Cannot assign requested address - possible causes?

2019-01-11 17:56发布

问题:

I have a program that consists of a master server and distributed slave servers. The slave servers send status updates to the server, and if the server hasn't heard from a specific slave in a fixed period, it marks the slave as down. This is happening consistently.

From inspecting logs, I have found that the slave is only able to send one status update to the server, and then is never able to send another update, always failing on the call to connect() "Cannot assign requested address (99).

Oddly enough, the slave is able to send several other updates to the server, and all of the connections are happening on the same port. It seems that the most common cause of this failure is that connections are left open, but I'm having trouble finding anything left open. Are there other possible explanations?

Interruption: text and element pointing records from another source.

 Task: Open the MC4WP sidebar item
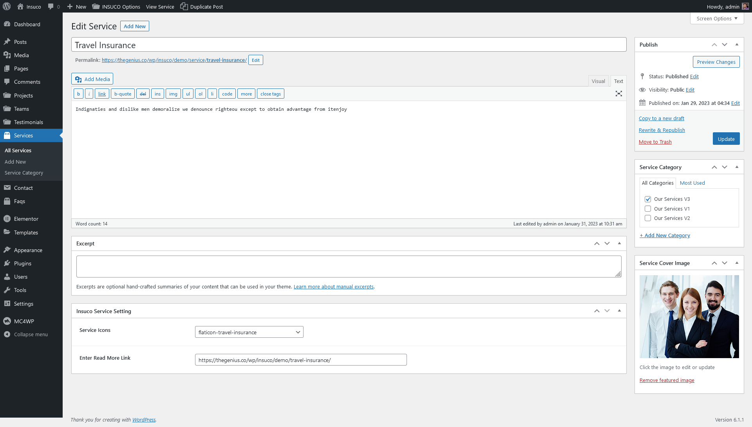24,321
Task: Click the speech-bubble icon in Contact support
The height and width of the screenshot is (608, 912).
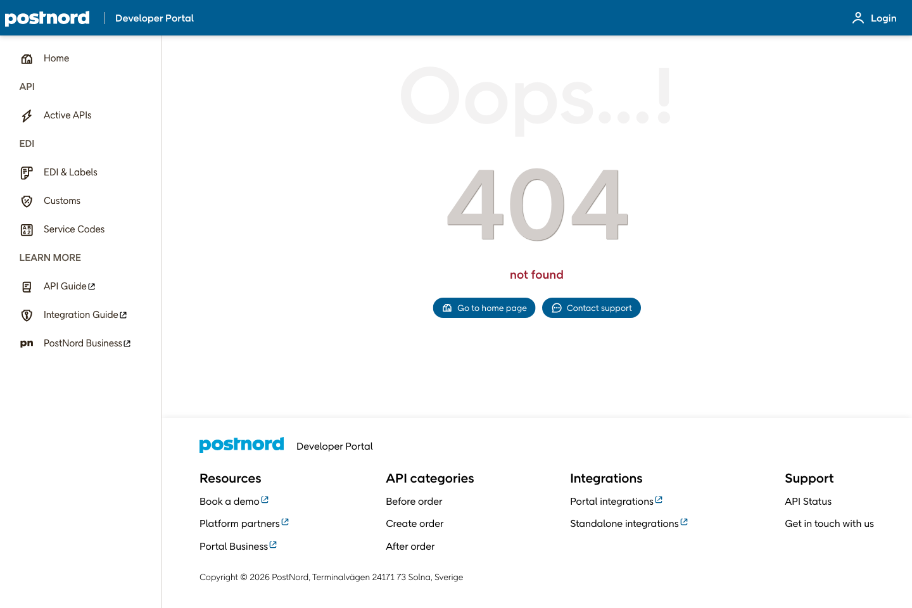Action: point(557,308)
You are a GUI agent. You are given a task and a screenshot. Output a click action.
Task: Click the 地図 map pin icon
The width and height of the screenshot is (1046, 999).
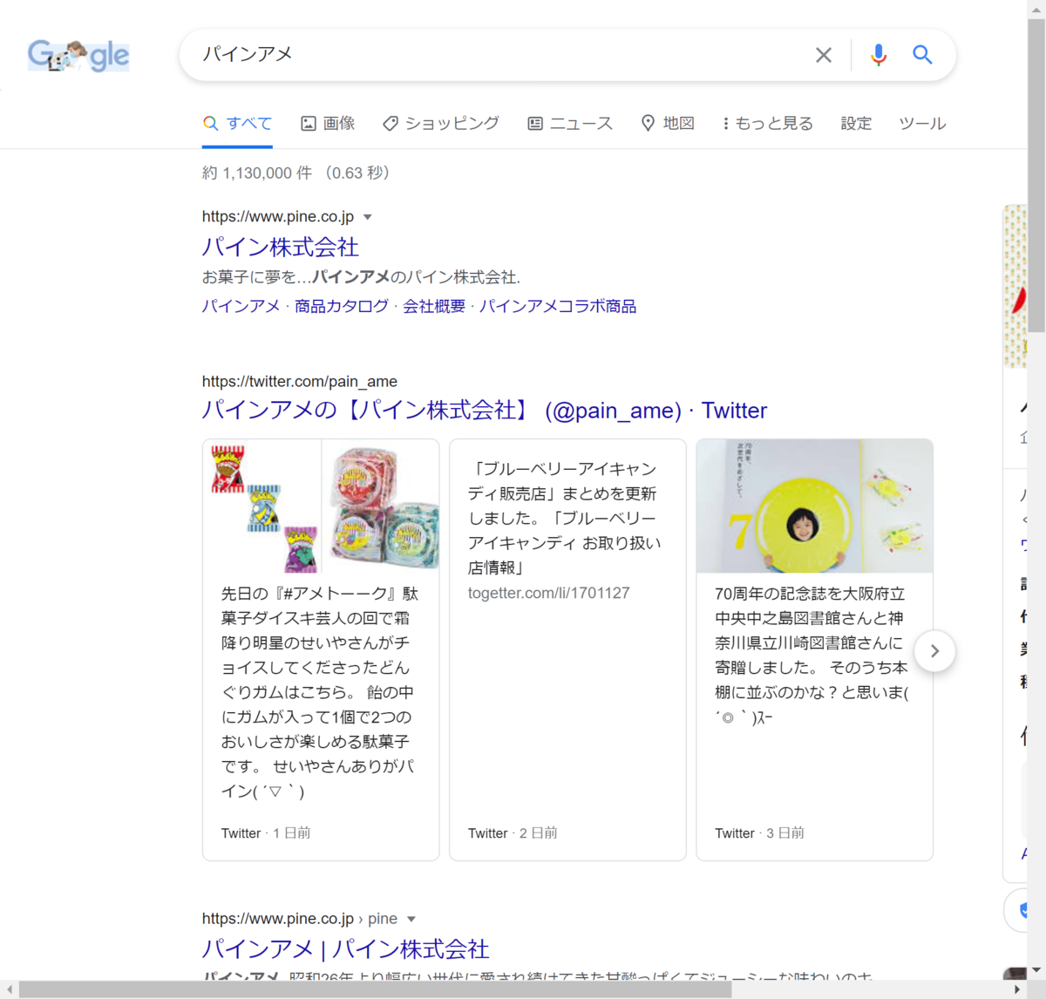(x=647, y=123)
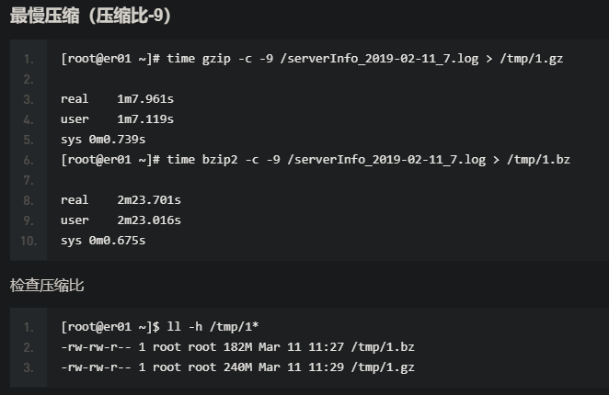Click the sys 0m0.675s output line
The width and height of the screenshot is (609, 395).
pyautogui.click(x=103, y=240)
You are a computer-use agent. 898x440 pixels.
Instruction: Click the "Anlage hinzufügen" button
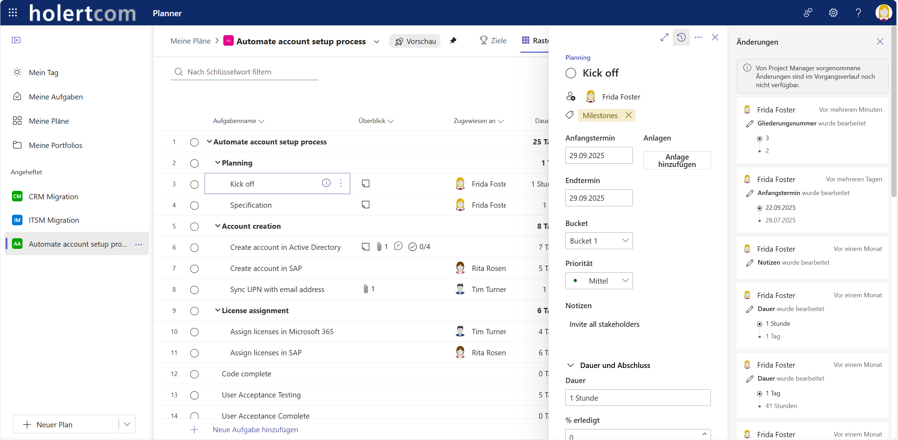click(x=676, y=160)
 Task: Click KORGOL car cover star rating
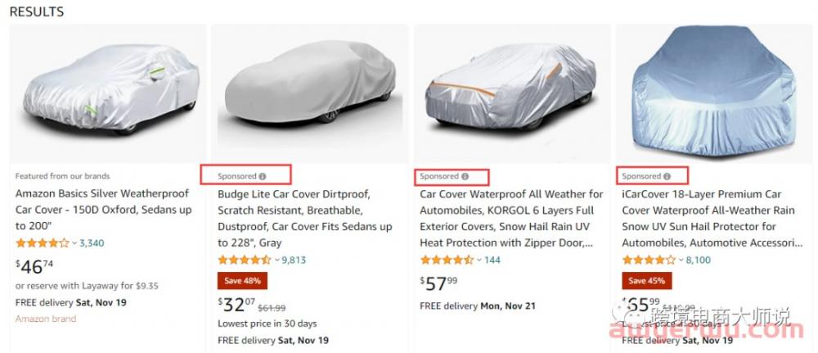point(447,260)
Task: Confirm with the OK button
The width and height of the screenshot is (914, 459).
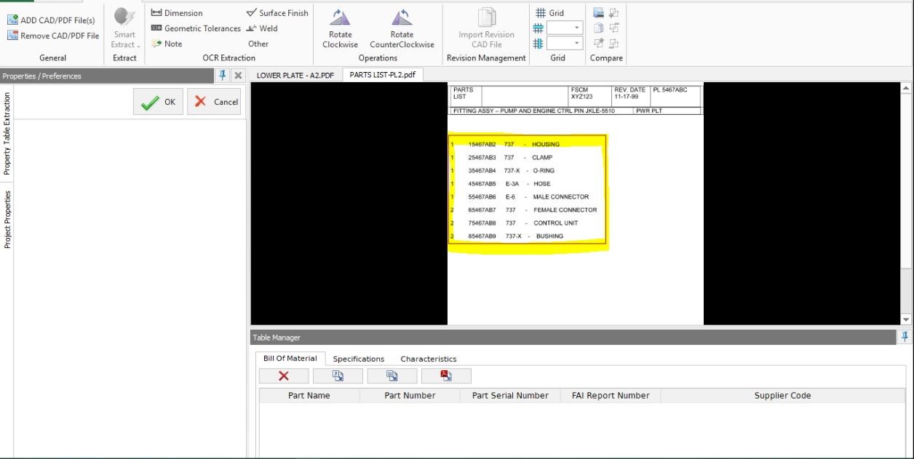Action: (x=158, y=102)
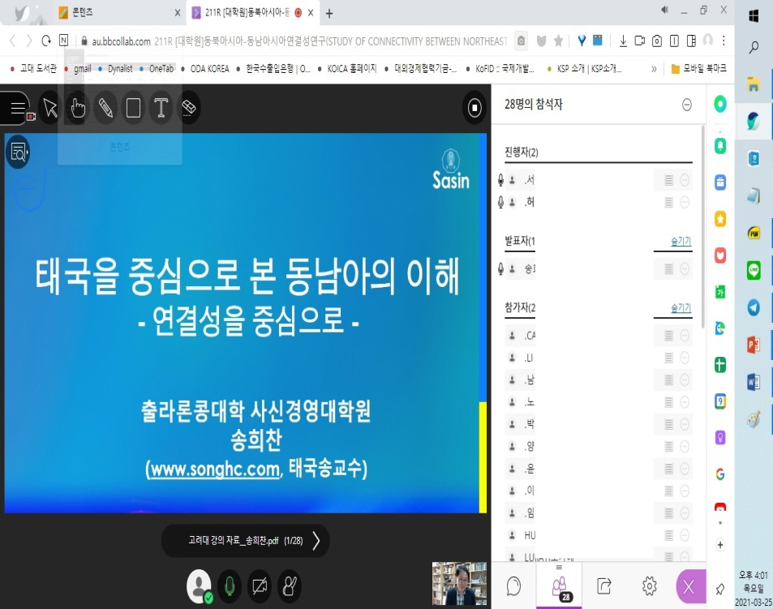Image resolution: width=773 pixels, height=609 pixels.
Task: Click the attendee list scrollbar
Action: point(702,243)
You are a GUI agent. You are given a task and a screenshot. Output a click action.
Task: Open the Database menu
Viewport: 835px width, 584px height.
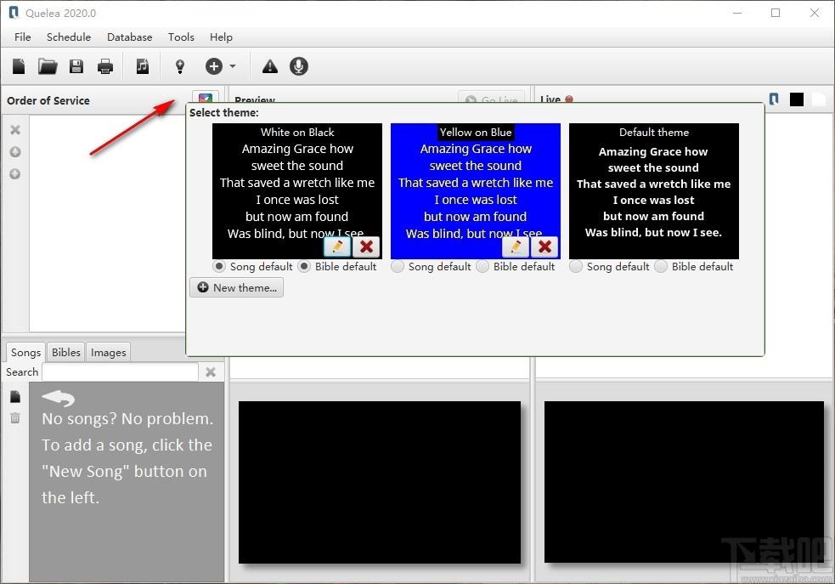[x=129, y=37]
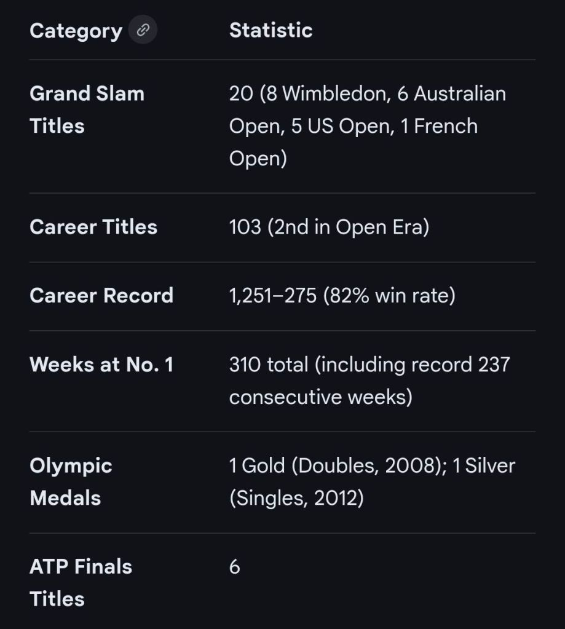Click the Grand Slam Titles row label
This screenshot has height=629, width=565.
(x=87, y=109)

To clarify, here's how I'm connecting:

struct sockaddr *sa; // parameter
size_t           sa_size; //parameter
int              i = 1;
int              stream;

stream = socket(AF_INET,SOCK_STREAM,0);
setsockopt(stream,SOL_SOCKET,SO_REUSEADDR,&i,sizeof(i));
bindresvport(stream,NULL);
connect(stream,sa,sa_size);

This code is in a function to obtain a connection to another server, and a failure on any of those 4 calls causes the function to fail.

回答1:

Maybe SO_REUSEADDR helps here? http://www.unixguide.net/network/socketfaq/4.5.shtml



回答2:

It turns out that the problem really was that the address was busy - the busyness was caused by some other problems in how we are handling network communications. Your inputs have helped me figure this out. Thank you.

EDIT: to be specific, the problems in handling our network communications were that these status updates would be constantly re-sent if the first failed. It was only a matter of time until we had every distributed slave trying to send its status update at the same time, which was over-saturating our network.



回答3:

this is just a shot in the dark : when you call connect without a bind first, the system allocates your local port, and if you have multiple threads connecting and disconnecting it could possibly try to allocate a port already in use. the kernel source file inet_connection_sock.c hints at this condition. just as an experiment try doing a bind to a local port first, making sure each bind/connect uses a different local port number.



回答4:

sysctl -w net.ipv4.tcp_timestamps=1
sysctl -w net.ipv4.tcp_tw_recycle=1